● **Short task**
Render the entries between the line holding "Describe the element at coordinates (318, 1116)" and the line holding "What do you see at coordinates (1177, 27)", inclusive, as a numbered list, leaving out blank lines.

● **Material for this exercise**
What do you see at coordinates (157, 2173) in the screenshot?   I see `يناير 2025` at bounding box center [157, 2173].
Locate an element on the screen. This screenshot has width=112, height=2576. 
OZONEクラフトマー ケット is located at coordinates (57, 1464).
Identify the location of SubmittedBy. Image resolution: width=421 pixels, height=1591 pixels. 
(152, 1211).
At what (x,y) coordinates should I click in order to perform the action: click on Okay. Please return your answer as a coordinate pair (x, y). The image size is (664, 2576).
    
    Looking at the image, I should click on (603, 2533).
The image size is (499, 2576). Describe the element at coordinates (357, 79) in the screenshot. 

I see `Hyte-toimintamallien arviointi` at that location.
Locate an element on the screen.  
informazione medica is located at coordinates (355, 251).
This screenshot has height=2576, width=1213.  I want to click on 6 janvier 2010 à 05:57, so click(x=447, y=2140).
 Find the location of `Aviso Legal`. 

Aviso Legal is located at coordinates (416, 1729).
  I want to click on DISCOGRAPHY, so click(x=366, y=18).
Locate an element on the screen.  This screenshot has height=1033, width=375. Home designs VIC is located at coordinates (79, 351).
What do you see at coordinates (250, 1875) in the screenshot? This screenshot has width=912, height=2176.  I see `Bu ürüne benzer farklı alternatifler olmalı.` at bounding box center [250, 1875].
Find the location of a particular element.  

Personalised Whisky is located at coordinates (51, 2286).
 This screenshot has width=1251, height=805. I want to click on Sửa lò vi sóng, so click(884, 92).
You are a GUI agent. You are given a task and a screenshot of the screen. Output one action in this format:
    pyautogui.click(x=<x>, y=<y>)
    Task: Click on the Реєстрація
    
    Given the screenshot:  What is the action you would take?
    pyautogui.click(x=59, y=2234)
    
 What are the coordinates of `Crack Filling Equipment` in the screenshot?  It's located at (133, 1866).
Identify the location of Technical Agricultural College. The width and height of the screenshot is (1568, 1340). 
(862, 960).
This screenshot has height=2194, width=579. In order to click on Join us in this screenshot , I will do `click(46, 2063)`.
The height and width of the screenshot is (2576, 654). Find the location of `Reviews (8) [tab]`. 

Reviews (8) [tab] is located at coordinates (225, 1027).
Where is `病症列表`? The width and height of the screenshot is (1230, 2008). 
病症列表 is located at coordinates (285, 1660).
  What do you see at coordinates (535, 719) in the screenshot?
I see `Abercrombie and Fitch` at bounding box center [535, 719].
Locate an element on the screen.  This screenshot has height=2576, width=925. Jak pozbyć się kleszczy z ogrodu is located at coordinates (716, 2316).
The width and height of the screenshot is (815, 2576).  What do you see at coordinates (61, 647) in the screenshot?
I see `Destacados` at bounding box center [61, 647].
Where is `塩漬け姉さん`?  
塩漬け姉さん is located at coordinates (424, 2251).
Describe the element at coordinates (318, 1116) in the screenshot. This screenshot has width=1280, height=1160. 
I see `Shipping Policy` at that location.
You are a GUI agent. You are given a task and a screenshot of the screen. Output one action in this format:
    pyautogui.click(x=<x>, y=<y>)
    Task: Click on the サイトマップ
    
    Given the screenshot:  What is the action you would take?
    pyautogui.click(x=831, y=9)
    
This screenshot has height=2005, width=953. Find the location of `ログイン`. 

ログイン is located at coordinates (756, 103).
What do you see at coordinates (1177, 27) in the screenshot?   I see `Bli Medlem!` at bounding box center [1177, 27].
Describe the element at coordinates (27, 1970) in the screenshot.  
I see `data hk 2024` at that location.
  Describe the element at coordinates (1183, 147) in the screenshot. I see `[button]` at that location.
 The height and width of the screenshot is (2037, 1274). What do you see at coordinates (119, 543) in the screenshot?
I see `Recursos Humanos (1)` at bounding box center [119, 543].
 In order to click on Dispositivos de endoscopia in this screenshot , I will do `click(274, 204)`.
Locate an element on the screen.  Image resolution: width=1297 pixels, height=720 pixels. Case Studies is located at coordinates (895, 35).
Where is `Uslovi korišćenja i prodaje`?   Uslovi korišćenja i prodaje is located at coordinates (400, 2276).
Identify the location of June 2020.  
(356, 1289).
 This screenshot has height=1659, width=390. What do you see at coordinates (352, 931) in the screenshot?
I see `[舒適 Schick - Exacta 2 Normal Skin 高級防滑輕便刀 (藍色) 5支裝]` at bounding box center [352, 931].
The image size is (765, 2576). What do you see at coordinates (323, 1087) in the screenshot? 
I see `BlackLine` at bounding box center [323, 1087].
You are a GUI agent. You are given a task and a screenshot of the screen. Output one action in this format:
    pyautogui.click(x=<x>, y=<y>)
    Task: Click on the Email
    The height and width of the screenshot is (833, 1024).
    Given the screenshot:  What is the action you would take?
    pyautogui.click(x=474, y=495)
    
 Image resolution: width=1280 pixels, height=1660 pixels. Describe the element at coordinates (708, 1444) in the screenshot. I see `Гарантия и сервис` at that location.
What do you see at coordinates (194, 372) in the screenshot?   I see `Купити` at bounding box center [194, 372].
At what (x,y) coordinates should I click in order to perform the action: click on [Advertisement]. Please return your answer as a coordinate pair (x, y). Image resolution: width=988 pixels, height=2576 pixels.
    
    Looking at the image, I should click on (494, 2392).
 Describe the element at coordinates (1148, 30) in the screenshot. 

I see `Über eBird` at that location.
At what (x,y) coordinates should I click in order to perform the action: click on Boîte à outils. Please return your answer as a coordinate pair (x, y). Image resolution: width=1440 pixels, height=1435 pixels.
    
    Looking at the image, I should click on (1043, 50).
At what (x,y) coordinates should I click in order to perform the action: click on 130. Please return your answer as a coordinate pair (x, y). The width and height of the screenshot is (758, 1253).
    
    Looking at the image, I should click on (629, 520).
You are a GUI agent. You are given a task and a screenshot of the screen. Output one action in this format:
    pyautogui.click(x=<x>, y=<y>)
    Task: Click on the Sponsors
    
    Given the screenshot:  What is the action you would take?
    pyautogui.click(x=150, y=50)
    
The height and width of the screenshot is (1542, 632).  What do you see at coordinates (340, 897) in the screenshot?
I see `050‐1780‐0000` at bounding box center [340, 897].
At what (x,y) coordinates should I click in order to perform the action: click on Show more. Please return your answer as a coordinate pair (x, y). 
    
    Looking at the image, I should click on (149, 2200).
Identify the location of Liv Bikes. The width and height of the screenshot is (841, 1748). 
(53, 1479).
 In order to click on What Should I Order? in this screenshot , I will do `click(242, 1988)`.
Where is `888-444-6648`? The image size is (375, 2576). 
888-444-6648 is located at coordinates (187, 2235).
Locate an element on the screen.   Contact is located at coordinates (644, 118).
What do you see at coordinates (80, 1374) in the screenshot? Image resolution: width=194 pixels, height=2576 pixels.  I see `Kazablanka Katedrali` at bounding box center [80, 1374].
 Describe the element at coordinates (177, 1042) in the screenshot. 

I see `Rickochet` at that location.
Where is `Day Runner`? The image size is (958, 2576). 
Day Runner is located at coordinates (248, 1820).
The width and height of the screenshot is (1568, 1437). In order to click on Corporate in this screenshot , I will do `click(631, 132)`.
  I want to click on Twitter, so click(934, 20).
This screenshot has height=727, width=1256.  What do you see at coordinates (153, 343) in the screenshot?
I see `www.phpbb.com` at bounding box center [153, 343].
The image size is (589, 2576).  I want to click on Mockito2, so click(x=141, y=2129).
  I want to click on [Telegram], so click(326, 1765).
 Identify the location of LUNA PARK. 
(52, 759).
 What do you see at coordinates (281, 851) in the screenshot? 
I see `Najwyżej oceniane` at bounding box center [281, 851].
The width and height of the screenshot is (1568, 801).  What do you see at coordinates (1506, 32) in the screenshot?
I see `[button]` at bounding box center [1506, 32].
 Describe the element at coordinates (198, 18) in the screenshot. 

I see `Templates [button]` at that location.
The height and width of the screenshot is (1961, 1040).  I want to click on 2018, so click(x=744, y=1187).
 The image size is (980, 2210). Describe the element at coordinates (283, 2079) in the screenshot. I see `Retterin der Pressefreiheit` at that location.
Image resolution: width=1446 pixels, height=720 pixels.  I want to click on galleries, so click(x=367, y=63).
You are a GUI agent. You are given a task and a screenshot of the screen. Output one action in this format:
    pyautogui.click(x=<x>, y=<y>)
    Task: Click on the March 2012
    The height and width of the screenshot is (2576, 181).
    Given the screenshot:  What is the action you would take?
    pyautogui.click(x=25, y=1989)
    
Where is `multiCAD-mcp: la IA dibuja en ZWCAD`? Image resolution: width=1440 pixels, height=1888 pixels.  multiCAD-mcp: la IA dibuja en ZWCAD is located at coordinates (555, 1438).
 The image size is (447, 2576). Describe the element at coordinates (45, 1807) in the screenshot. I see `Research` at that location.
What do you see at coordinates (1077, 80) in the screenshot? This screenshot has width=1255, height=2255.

● **Reply**
1. Describe the element at coordinates (318, 1116) in the screenshot. This screenshot has width=1280, height=1160. 
2. I see `Shipping Policy` at that location.
3. You are a GUI agent. You are given a task and a screenshot of the screen. Output one action in this format:
4.     pyautogui.click(x=<x>, y=<y>)
5.     Task: Click on the サイトマップ
6.     Given the screenshot:  What is the action you would take?
7.     pyautogui.click(x=831, y=9)
8. This screenshot has height=2005, width=953. Find the location of `ログイン`. 
9. ログイン is located at coordinates (756, 103).
10. What do you see at coordinates (1177, 27) in the screenshot?   I see `Bli Medlem!` at bounding box center [1177, 27].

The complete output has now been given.